New NSF grant will explore the dynamics of landslides, wind, and carbon in the dense forests of Alaska

A newly funded collaborative project between the University of Alaska Southeast and Portland State University is going to explore the role of landslides and wind disturbances in landscape carbon distribution.  Landslides move a lot of debris - most people think of them as primarily a movement of earth, but in some areas (forests) they move a ton of carbon, in the soil yes, but also in the trees they bring down.
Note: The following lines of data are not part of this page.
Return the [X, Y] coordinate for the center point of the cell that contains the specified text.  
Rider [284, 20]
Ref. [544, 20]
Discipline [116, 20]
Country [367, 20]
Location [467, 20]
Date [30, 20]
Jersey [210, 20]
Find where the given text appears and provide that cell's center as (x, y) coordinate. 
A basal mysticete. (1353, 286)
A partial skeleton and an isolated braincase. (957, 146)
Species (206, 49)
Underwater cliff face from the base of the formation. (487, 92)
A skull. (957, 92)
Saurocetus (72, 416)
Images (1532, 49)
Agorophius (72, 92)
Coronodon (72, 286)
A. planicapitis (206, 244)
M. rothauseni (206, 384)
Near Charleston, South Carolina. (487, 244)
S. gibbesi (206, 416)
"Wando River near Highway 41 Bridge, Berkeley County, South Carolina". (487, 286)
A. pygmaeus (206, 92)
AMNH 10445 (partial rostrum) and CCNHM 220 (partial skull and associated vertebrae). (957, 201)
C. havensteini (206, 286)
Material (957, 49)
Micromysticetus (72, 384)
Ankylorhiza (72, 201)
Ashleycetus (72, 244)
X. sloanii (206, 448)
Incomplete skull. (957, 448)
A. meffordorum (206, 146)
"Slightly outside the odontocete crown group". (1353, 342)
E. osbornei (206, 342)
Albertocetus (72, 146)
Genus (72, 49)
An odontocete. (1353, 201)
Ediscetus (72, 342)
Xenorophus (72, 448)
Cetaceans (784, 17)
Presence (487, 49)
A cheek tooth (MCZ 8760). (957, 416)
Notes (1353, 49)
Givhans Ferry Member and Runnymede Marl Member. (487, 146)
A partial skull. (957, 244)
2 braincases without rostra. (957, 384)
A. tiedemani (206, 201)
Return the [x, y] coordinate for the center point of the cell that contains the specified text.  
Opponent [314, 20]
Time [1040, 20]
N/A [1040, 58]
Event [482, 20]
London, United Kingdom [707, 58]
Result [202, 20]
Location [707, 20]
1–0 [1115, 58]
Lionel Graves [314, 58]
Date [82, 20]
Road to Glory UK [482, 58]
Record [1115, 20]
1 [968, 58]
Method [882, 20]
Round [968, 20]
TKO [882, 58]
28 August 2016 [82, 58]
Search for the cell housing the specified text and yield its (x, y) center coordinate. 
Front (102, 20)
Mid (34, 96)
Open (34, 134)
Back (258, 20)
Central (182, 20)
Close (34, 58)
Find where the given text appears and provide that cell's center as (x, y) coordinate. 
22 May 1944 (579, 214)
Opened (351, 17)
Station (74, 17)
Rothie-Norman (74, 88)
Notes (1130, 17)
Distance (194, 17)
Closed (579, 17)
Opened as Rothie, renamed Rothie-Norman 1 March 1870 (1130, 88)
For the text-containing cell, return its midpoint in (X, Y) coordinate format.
 Starrigaven landslide, photo Sitka Conservation Society

Starrigaven landslide, photo Sitka Conservation Society

The role of those debris in controlling how the landslide moves and travels is relatively unknown, and so Adam Booth, a geologist at PSU, is going to be building a modeling framework to incorporate woody debris into landslide mechanics.  Meanwhile, I will be leading an effort to explore the carbon implications of those movements and incorporate that into the model as well.  When completed, we will then model the entire landscape to understand what role these disturbances play (over long time spans) in the spatial distribution and movement of carbon in these world-class carbon storehouses.
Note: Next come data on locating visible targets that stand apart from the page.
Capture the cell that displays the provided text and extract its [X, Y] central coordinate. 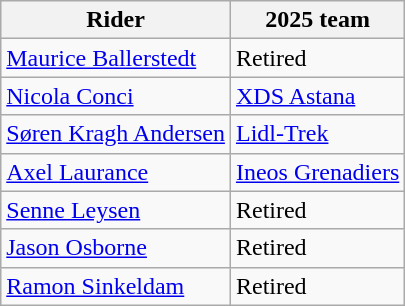
Ineos Grenadiers [317, 172]
Rider [116, 20]
Maurice Ballerstedt [116, 58]
XDS Astana [317, 96]
2025 team [317, 20]
Ramon Sinkeldam [116, 286]
Søren Kragh Andersen [116, 134]
Senne Leysen [116, 210]
Lidl-Trek [317, 134]
Nicola Conci [116, 96]
Axel Laurance [116, 172]
Jason Osborne [116, 248]
Extract the (x, y) coordinate from the center of the cell holding the provided text.  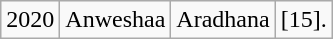
2020 (30, 20)
[15]. (304, 20)
Anweshaa (116, 20)
Aradhana (223, 20)
Find where the given text appears and provide that cell's center as (x, y) coordinate. 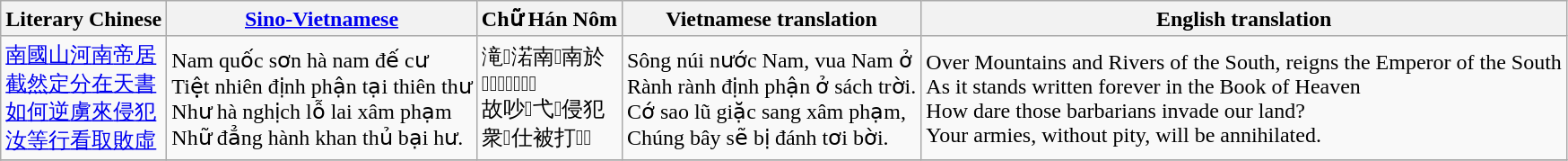
Nam quốc sơn hà nam đế cư Tiệt nhiên định phận tại thiên thư Như hà nghịch lỗ lai xâm phạm Nhữ đẳng hành khan thủ bại hư. (322, 97)
滝𡶀渃南𤤰南於𤋶𤋶定分於冊𡗶故吵𠎪弋𨖅侵犯衆𣊾仕被打𧛷𢱎 (549, 97)
English translation (1244, 19)
南國山河南帝居截然定分在天書如何逆虜來侵犯汝等行看取敗虛 (84, 97)
Sino-Vietnamese (322, 19)
Chữ Hán Nôm (549, 19)
Vietnamese translation (771, 19)
Literary Chinese (84, 19)
Sông núi nước Nam, vua Nam ởRành rành định phận ở sách trời.Cớ sao lũ giặc sang xâm phạm,Chúng bây sẽ bị đánh tơi bời. (771, 97)
Capture the cell that displays the provided text and extract its (x, y) central coordinate. 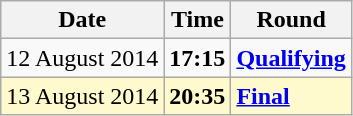
Date (82, 20)
Final (291, 96)
13 August 2014 (82, 96)
Qualifying (291, 58)
Round (291, 20)
20:35 (198, 96)
17:15 (198, 58)
12 August 2014 (82, 58)
Time (198, 20)
Detect which cell encompasses the target text, then output its (X, Y) center coordinate. 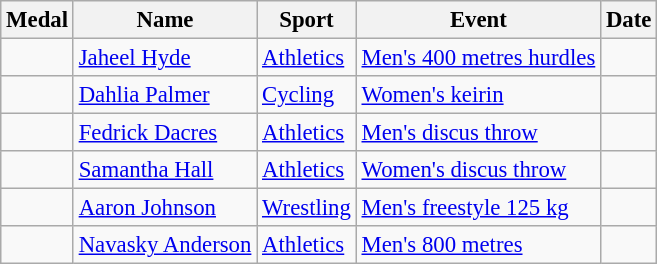
Samantha Hall (164, 170)
Fedrick Dacres (164, 133)
Dahlia Palmer (164, 95)
Aaron Johnson (164, 208)
Women's discus throw (478, 170)
Women's keirin (478, 95)
Medal (38, 20)
Cycling (307, 95)
Date (629, 20)
Jaheel Hyde (164, 58)
Men's freestyle 125 kg (478, 208)
Name (164, 20)
Wrestling (307, 208)
Men's 400 metres hurdles (478, 58)
Sport (307, 20)
Event (478, 20)
Navasky Anderson (164, 245)
Men's 800 metres (478, 245)
Men's discus throw (478, 133)
Determine the [x, y] coordinate at the center of the cell enclosing the given text.  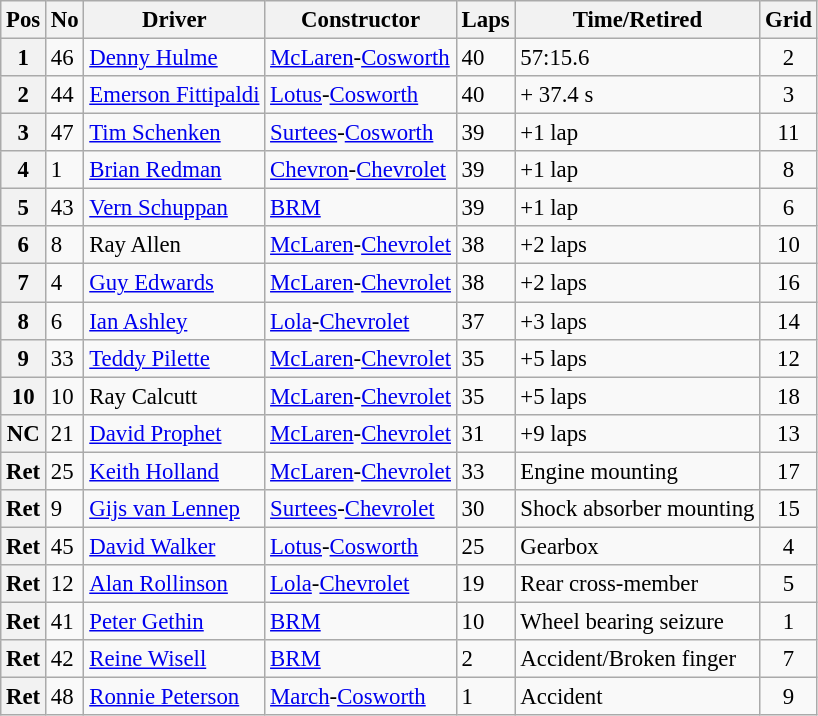
Teddy Pilette [174, 358]
+ 37.4 s [638, 95]
+3 laps [638, 321]
57:15.6 [638, 58]
15 [788, 509]
Constructor [361, 20]
Vern Schuppan [174, 208]
David Walker [174, 546]
Surtees-Chevrolet [361, 509]
NC [24, 433]
42 [65, 659]
Ray Calcutt [174, 396]
+9 laps [638, 433]
Peter Gethin [174, 621]
Pos [24, 20]
Laps [486, 20]
44 [65, 95]
David Prophet [174, 433]
Denny Hulme [174, 58]
March-Cosworth [361, 697]
Accident [638, 697]
37 [486, 321]
19 [486, 584]
16 [788, 283]
McLaren-Cosworth [361, 58]
46 [65, 58]
Alan Rollinson [174, 584]
Time/Retired [638, 20]
Reine Wisell [174, 659]
18 [788, 396]
31 [486, 433]
Gijs van Lennep [174, 509]
Tim Schenken [174, 133]
Surtees-Cosworth [361, 133]
Chevron-Chevrolet [361, 170]
Ronnie Peterson [174, 697]
Brian Redman [174, 170]
21 [65, 433]
41 [65, 621]
14 [788, 321]
Wheel bearing seizure [638, 621]
17 [788, 471]
Guy Edwards [174, 283]
No [65, 20]
Engine mounting [638, 471]
Accident/Broken finger [638, 659]
Grid [788, 20]
Gearbox [638, 546]
Driver [174, 20]
48 [65, 697]
45 [65, 546]
43 [65, 208]
47 [65, 133]
Ray Allen [174, 245]
13 [788, 433]
Shock absorber mounting [638, 509]
30 [486, 509]
11 [788, 133]
Keith Holland [174, 471]
Emerson Fittipaldi [174, 95]
Rear cross-member [638, 584]
Ian Ashley [174, 321]
Pinpoint the cell where the given text exists, returning its (x, y) midpoint coordinate. 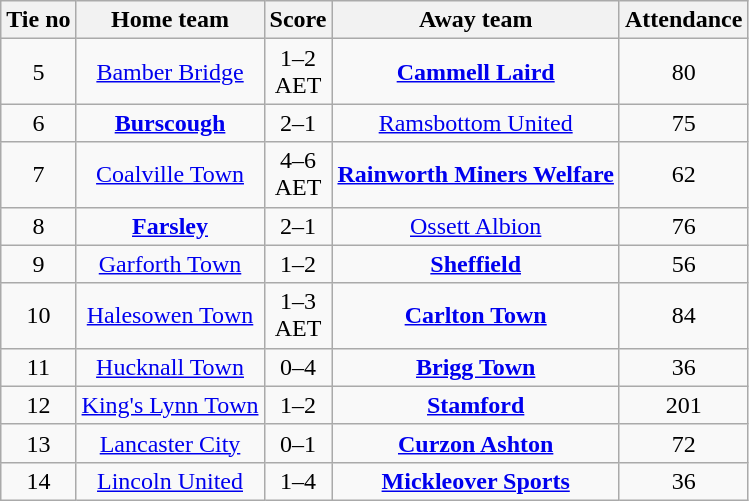
Burscough (170, 123)
8 (38, 226)
Score (298, 20)
Bamber Bridge (170, 72)
76 (683, 226)
10 (38, 316)
201 (683, 405)
5 (38, 72)
1–2AET (298, 72)
80 (683, 72)
14 (38, 481)
Rainworth Miners Welfare (476, 174)
Garforth Town (170, 264)
84 (683, 316)
Hucknall Town (170, 367)
72 (683, 443)
Halesowen Town (170, 316)
7 (38, 174)
Mickleover Sports (476, 481)
1–3AET (298, 316)
11 (38, 367)
Lincoln United (170, 481)
9 (38, 264)
0–4 (298, 367)
Home team (170, 20)
Cammell Laird (476, 72)
King's Lynn Town (170, 405)
4–6AET (298, 174)
Farsley (170, 226)
75 (683, 123)
6 (38, 123)
Ramsbottom United (476, 123)
1–4 (298, 481)
Stamford (476, 405)
Sheffield (476, 264)
13 (38, 443)
Attendance (683, 20)
Lancaster City (170, 443)
62 (683, 174)
Tie no (38, 20)
Carlton Town (476, 316)
0–1 (298, 443)
Away team (476, 20)
Coalville Town (170, 174)
Curzon Ashton (476, 443)
12 (38, 405)
56 (683, 264)
Brigg Town (476, 367)
Ossett Albion (476, 226)
Provide the (x, y) coordinate of the cell's center where the given text is located.  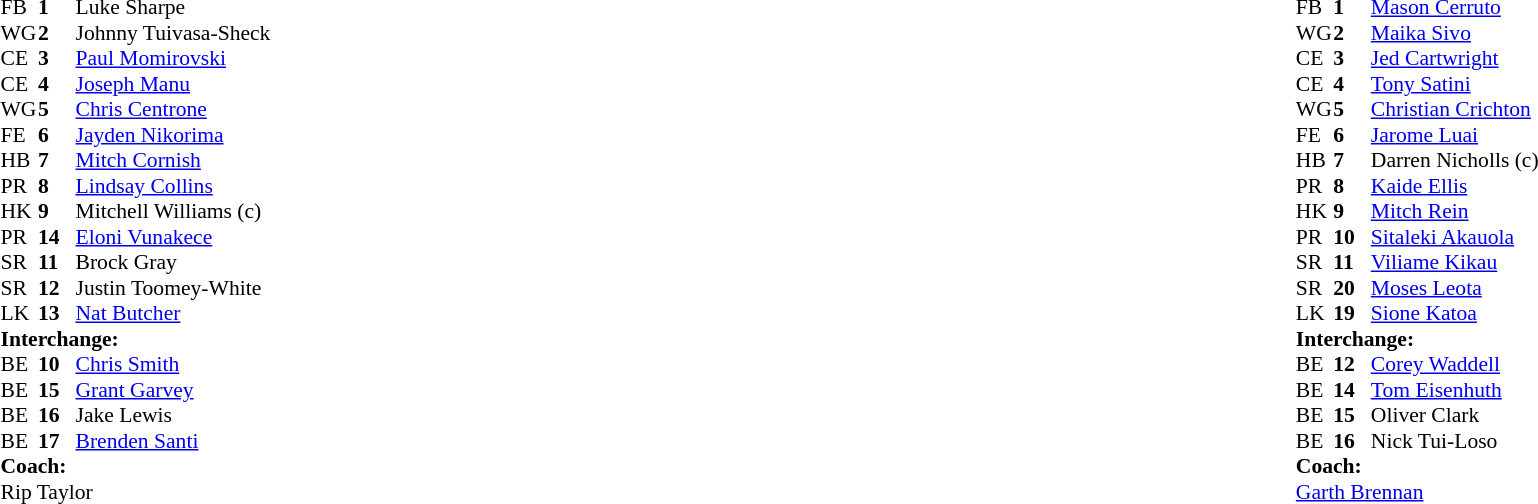
Grant Garvey (174, 390)
Justin Toomey-White (174, 288)
Jayden Nikorima (174, 135)
Coach: (135, 467)
Chris Smith (174, 365)
Mitchell Williams (c) (174, 211)
Paul Momirovski (174, 59)
Jake Lewis (174, 415)
Interchange: (135, 339)
Chris Centrone (174, 109)
Eloni Vunakece (174, 237)
Brock Gray (174, 263)
Lindsay Collins (174, 186)
Brenden Santi (174, 441)
17 (57, 441)
20 (1352, 288)
Johnny Tuivasa-Sheck (174, 33)
Mitch Cornish (174, 161)
13 (57, 313)
Nat Butcher (174, 313)
19 (1352, 313)
Joseph Manu (174, 84)
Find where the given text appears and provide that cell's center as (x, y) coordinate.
 Kramer landslide in Sitka, 2015.  It killed three people.  Photo KCAW.

Kramer landslide in Sitka, 2015.  It killed three people.  Photo KCAW.
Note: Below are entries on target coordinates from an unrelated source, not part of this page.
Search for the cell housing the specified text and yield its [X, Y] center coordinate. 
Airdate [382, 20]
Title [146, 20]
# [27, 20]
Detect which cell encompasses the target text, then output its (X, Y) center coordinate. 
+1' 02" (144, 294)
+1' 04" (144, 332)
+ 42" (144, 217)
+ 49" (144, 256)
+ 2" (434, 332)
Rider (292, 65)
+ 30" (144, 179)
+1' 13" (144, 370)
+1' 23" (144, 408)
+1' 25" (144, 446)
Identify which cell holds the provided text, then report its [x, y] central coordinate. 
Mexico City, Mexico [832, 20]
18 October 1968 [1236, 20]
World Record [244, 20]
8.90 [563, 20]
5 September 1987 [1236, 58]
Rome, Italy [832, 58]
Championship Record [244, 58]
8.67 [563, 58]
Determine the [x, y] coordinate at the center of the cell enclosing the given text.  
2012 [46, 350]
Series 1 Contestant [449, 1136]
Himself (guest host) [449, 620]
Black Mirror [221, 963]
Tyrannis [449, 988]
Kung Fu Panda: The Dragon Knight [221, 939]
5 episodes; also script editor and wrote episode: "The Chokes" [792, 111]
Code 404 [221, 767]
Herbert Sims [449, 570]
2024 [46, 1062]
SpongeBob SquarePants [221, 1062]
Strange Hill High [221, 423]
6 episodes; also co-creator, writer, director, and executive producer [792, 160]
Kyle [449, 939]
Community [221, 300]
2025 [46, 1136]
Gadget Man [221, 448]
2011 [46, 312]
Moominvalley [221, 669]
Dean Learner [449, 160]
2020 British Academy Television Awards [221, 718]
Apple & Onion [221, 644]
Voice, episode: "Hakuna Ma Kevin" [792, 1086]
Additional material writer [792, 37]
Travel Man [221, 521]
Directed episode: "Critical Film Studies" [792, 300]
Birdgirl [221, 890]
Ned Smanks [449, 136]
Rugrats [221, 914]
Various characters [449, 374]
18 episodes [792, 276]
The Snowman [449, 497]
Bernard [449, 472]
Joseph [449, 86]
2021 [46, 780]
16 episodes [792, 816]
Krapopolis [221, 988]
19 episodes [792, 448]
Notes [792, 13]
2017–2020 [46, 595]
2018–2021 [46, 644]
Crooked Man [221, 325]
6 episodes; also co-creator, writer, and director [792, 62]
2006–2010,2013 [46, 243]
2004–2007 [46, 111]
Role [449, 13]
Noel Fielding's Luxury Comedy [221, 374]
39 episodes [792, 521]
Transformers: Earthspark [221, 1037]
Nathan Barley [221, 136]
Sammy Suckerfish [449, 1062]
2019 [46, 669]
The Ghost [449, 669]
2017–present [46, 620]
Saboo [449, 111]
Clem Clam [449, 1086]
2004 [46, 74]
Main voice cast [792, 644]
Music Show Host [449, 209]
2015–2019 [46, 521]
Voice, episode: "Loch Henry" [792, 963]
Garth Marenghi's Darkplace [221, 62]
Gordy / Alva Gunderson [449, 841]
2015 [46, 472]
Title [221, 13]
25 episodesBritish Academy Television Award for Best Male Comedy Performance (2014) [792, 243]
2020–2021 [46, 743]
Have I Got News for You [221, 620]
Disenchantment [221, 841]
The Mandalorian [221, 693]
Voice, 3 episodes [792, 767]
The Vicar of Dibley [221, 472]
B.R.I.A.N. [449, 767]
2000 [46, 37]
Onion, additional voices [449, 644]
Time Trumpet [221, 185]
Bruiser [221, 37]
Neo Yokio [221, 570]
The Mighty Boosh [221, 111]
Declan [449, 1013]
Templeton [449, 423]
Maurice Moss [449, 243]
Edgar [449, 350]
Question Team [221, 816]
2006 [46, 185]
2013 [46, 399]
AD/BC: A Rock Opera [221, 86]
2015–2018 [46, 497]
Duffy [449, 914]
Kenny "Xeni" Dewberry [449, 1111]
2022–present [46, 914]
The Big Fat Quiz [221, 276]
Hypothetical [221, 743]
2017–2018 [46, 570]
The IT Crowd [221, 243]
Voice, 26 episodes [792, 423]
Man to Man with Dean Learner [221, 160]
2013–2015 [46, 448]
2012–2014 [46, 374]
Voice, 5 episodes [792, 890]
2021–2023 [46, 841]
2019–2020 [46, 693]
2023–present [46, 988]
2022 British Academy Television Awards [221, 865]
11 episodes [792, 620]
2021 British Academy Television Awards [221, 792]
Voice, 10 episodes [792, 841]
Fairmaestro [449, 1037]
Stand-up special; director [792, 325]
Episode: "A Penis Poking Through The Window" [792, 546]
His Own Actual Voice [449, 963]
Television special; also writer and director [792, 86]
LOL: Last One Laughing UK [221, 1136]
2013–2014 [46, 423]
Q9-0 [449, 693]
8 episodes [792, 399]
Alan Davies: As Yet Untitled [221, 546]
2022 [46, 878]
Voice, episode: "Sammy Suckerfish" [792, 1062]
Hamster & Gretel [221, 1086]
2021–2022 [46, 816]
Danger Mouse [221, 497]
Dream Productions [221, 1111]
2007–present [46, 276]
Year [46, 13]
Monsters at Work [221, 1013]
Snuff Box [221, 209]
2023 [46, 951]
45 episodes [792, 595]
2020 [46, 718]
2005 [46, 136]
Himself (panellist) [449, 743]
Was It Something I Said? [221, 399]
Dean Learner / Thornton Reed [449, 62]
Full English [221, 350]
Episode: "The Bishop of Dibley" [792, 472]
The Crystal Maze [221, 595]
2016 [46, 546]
There's more implications here than just carbon and forests.  Landslides kill people, and have recently, in southeast Alaska and around the world.  Many cities, in the US and abroad, are exposed to landslides. By being able to better predict their movement, travel distance, and route, as well as how the forest plays a role in stability or destructiveness, we will be better able to help municipalities plan for these natural events (only expected to get worse as climate change increases the frequency of intense rainfall events in many locations).